View of Open algorithmic systems: lessons on opening the black box from Wikipedia

(1)

Selected Papers of AoIR 2016:

The 17^th Annual Conference of the Association of Internet Researchers

Berlin, Germany / 5-8 October 2016

Suggested Citation (APA): Geiger, R. Halfaker, A. (2016, October 5-8). Open Algorithmic Systems:

Lessons On Opening The Black Box From Wikipedia. Paper presented at AoIR 2016: The 17^th Annual Conference of the Association of Internet Researchers. Berlin, Germany: AoIR. Retrieved from http://spir.aoir.org.

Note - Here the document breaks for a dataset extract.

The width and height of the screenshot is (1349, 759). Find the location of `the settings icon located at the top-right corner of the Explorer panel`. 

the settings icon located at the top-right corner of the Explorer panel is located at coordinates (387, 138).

OPEN ALGORITHMIC SYSTEMS: LESSONS ON OPENING THE BLACK BOX FROM WIKIPEDIA

R. Stuart Geiger, Berkeley Institute for Data Science Aaron Halfaker, Wikimedia Foundation

Methodological and theoretical overview An ethnography of algorithmic governance

This paper reports from a multi-year ethnographic study of automated software agents in Wikipedia, where bots have fundamentally transformed the nature of the notoriously decentralized, ‘anyone can edit’ encyclopedia project. We studied how the development and operation of automated software agents intersected with the project’s governance structures and epistemic norms. This ethnography of infrastructure (Star, 1999) involved participant-observation in various spaces of Wikipedia: both routine editorial activity in Wikipedia (which is assisted through bots) and specific work in Wikipedian bot

development (including proposing, developing, and operating bots). We also conducted archival analyses of bots in the history of Wikipedia, which included tracing the

development of Wikipedia’s norms and governance structures alongside the development of software infrastructure.

Algorithms are relational, embedded in social and technical systems

We focused on these infrastructures as dynamic and relational, ‘emerg[ing] for people in practice, connected to activities and structures' (Bowker, Baker, Millerand, & Ribes, 2010, p. 99). We analyzed Wikipedia’s governance structure as a socio-technical system, comprised of people and algorithms that collectively constitute a fluid and ever-

changing system. We emphasize the importance of understanding both code and the broader “algorithmic systems” (Seaver, 2013) in which code is embedded. This

investigation is one of algorithms ‘in the making,’ which was possible partly because of the public ways in which Wikipedians develop and debate about bots. Like Seaver’s ethnography of recommender systems, we found that algorithms studied in the making looked different than how they are often discussed in ‘critical algorithms studies’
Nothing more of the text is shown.